— WRITTEN INSTRUCTION —
Reproduce the material below, from the line with "Task: Click the Assunto input field" to the line with "The height and", keeping both of those lines and every line between them unchanged.

** Start of RECORD SET **

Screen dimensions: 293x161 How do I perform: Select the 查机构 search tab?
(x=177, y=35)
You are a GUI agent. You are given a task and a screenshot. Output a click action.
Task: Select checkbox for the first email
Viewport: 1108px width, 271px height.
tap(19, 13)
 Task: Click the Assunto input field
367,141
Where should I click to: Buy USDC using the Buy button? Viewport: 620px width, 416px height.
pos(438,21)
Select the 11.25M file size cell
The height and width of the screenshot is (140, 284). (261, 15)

** End of RECORD SET **
** Start of RECORD SET **

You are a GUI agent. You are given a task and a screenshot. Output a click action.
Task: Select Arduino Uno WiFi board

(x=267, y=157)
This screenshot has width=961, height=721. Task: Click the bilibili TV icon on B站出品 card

** End of RECORD SET **

— TASK RESULT —
 Task: Click the Assunto input field
367,141
Where should I click to: Buy USDC using the Buy button? Viewport: 620px width, 416px height.
pos(438,21)
Select the 11.25M file size cell
The height and width of the screenshot is (140, 284). (261, 15)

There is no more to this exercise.